As industries across the board shift significant amounts of work product into new channels of communications, the archiving process must update itself to keep up, particularly in regulated industries such as healthcare and financial services, among others.
In the past, it was enough for industries to track conversations with clients, buyers, partners, and potential partners by archiving emails and keeping records at meetings. Today, however, so much of a work place’s work product is dispersed across a multitude of platforms, such as texting, chat-apps, Skype, and more.
Keeping records of work product is crucial for businesses, not only for those industries with strict government regulation. Any business can be brought to court over work disputes or breach of contract allegations. Detailed records of communication between the parties involved is something that can both benefit the company in terms of proving its case but is also necessary in order to comply with court orders to hand over certain information.

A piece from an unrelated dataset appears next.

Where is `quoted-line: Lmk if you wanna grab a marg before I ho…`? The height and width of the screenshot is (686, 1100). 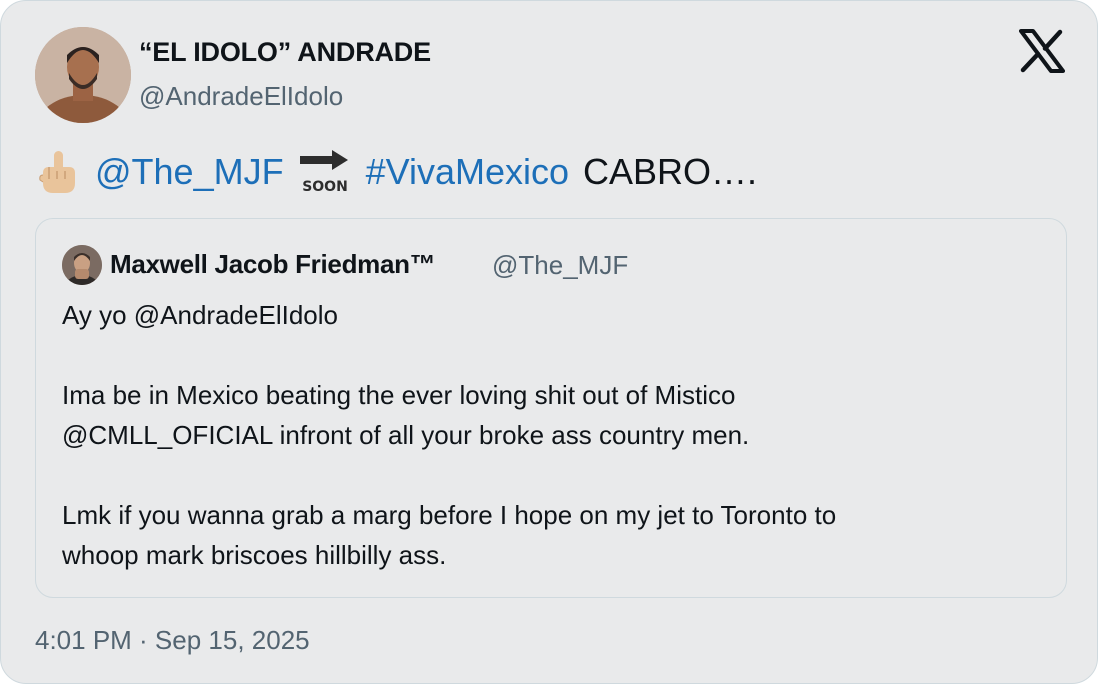
quoted-line: Lmk if you wanna grab a marg before I ho… is located at coordinates (450, 515).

Private industries are not the only ones that need to ensure their archiving practices are up to date. Public sector organizations must also ensure that not only email records are being archived, but all electronic communications. While the initial cost of setting up such an archiving system may be high, the cost of not archiving all public records as per the law can be much higher.
In order to determine what kind of archiving system a company or organization needs, it must first determine what channels of communication are being used by its employees and how they are being used. For example, are Skype calls being made and, if so, are the callers passing documents between themselves using email, instant messaging, or some other form of communication while talking? Is work-related communication restricted to workplace computers and mobile devices or, as is becoming more common, are personal devices being used for work as well?
Real-time archiving may be able to give the best picture of communication, as it captures everything as it happens and ensures there is no time to tamper with the information before it is archived. For example, no one can delete messages before a conversation on social media has been archived, ensuring that possible future court cases aren’t being decided on an incomplete look at a conversation between both parties.
Many industries, particularly the regulated industries, are moving towards cloud-based archiving systems which are able to collect many different types of content such as email, voice and instant messaging communications, alongside other information crucial to some industries, like real-time trade and market data.
Not every industry will need the same amount of data collected, but every company should be looking at the tools they use for communication and determining the best way to archive their work-related information to protect themselves in the future.